Consigna -
Copia de nuevo, completa y sin ningún cambio, la crónica del partido Hércules-Atlético de Madrid que aparece a continuación.

Texto -
****
HÉRCULES, 4 – ATLÉTICO DE MADRID, 1
Cuando Jose Antonio Lavado, ese hermano mayor que se fue a California, me pidió que en su ausencia le regara las petunias rojiblancas de este blog, probablemente ya sabía la que se nos venía encima. Tal día como un jueves, Nuestroatleti pasaba a cuartos de la Copa, regalándonos ese ‘doble o nada’ en el que se va a convertir el Derby en esta temporada 2010-2011 de resaca. Pues bien, tal día como un viernes -veinticuatro horas después-, el dueño de este blog ponía pies en polvorosa sabedor de que tanta alegría junta sólo podía terminar en hecatombe. Primer tiempo, Hércules 4 – Kun Agüero y diez señores de Murcia 0. Empiezo a escribir este post mientras los dos equipos se dirigen a los vestuarios.
Minuto 77, se marcha el Kun con cara de ir pensando “qué hago yo trabajando un lunes cuando debería estar quitándole a Messi de los pies un balónde 24 quilates”. Antes de esto, un millón de kilómetros paseando el brazalete por la playa de San Juan sin un mísero balón que llevarse a la boca. Eso, y una insospechada benevolencia de Trezeguet que de haber aprovechado su par de ocasiones o diez podría haber convertido esta tragicomedia en una película de terror.
Con Agüero se va ese breve hilo que nos unía a un equipo de fútbol. El gen de ‘circo ambulante’ que todo centrocampista atlético lleva en sus venas campa ya a sus anchas por todo el terreno de juego. Unos cuantos aficionados del Hércules, que enfrentaban los vomitorios, se han dado la vuelta y regresan entusiasmados a sus asientos. Sólo quedan 15 minutos pero con el argentino fuera es posible que caigan otros cuatro. Para colmo, ha entrado Forlán, con la misma motivación que Cagancho frente a un tarro de seis kilos de berenjenas en vinagre. Sólo en esa intachable profesionalidad que le caracteriza se explica que no le haya hecho a Quique un corte de mangas como para romperse el brazo cuando le ha hecho quitarse la sudadera.
****
Datos proporcionados -

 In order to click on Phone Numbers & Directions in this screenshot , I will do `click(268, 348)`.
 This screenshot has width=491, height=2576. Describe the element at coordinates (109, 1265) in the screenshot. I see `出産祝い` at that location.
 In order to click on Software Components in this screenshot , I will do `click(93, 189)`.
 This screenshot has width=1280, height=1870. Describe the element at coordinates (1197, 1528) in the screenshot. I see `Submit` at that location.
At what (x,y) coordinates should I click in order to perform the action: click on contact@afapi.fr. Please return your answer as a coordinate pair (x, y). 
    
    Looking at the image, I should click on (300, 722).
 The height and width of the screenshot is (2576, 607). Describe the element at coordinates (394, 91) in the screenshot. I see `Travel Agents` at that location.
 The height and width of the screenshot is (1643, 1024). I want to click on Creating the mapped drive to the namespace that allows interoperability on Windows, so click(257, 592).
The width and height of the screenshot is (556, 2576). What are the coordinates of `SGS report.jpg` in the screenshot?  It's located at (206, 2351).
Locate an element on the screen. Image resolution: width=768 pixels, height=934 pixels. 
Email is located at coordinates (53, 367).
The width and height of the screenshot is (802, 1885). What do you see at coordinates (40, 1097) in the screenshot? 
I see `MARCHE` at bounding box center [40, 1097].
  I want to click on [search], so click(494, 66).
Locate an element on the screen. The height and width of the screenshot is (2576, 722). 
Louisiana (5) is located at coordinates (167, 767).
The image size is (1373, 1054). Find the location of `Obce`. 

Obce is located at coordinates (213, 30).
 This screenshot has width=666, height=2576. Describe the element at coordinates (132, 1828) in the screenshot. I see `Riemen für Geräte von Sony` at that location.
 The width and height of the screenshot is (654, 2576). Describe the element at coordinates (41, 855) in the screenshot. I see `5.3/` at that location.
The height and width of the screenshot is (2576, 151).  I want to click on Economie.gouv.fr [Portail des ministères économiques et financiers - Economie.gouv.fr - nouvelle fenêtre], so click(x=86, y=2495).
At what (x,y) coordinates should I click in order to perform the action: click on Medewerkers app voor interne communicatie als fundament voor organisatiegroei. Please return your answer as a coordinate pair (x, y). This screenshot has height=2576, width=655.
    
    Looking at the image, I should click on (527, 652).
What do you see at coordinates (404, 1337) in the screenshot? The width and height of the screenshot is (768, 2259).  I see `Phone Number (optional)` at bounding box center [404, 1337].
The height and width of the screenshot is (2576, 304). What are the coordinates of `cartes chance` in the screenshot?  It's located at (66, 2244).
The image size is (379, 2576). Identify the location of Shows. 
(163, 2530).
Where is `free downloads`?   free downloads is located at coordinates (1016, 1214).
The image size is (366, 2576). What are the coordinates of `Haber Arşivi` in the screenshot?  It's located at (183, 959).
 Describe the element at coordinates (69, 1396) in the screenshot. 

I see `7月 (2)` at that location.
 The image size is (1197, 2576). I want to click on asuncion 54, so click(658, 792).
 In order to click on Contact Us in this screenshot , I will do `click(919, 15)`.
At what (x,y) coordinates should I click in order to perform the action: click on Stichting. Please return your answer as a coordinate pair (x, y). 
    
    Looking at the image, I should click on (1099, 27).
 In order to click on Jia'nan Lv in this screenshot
****
Respuesta -
HÉRCULES, 4 – ATLÉTICO DE MADRID, 1
Cuando Jose Antonio Lavado, ese hermano mayor que se fue a California, me pidió que en su ausencia le regara las petunias rojiblancas de este blog, probablemente ya sabía la que se nos venía encima. Tal día como un jueves, Nuestroatleti pasaba a cuartos de la Copa, regalándonos ese ‘doble o nada’ en el que se va a convertir el Derby en esta temporada 2010-2011 de resaca. Pues bien, tal día como un viernes -veinticuatro horas después-, el dueño de este blog ponía pies en polvorosa sabedor de que tanta alegría junta sólo podía terminar en hecatombe. Primer tiempo, Hércules 4 – Kun Agüero y diez señores de Murcia 0. Empiezo a escribir este post mientras los dos equipos se dirigen a los vestuarios.
Minuto 77, se marcha el Kun con cara de ir pensando “qué hago yo trabajando un lunes cuando debería estar quitándole a Messi de los pies un balónde 24 quilates”. Antes de esto, un millón de kilómetros paseando el brazalete por la playa de San Juan sin un mísero balón que llevarse a la boca. Eso, y una insospechada benevolencia de Trezeguet que de haber aprovechado su par de ocasiones o diez podría haber convertido esta tragicomedia en una película de terror.
Con Agüero se va ese breve hilo que nos unía a un equipo de fútbol. El gen de ‘circo ambulante’ que todo centrocampista atlético lleva en sus venas campa ya a sus anchas por todo el terreno de juego. Unos cuantos aficionados del Hércules, que enfrentaban los vomitorios, se han dado la vuelta y regresan entusiasmados a sus asientos. Sólo quedan 15 minutos pero con el argentino fuera es posible que caigan otros cuatro. Para colmo, ha entrado Forlán, con la misma motivación que Cagancho frente a un tarro de seis kilos de berenjenas en vinagre. Sólo en esa intachable profesionalidad que le caracteriza se explica que no le haya hecho a Quique un corte de mangas como para romperse el brazo cuando le ha hecho quitarse la sudadera.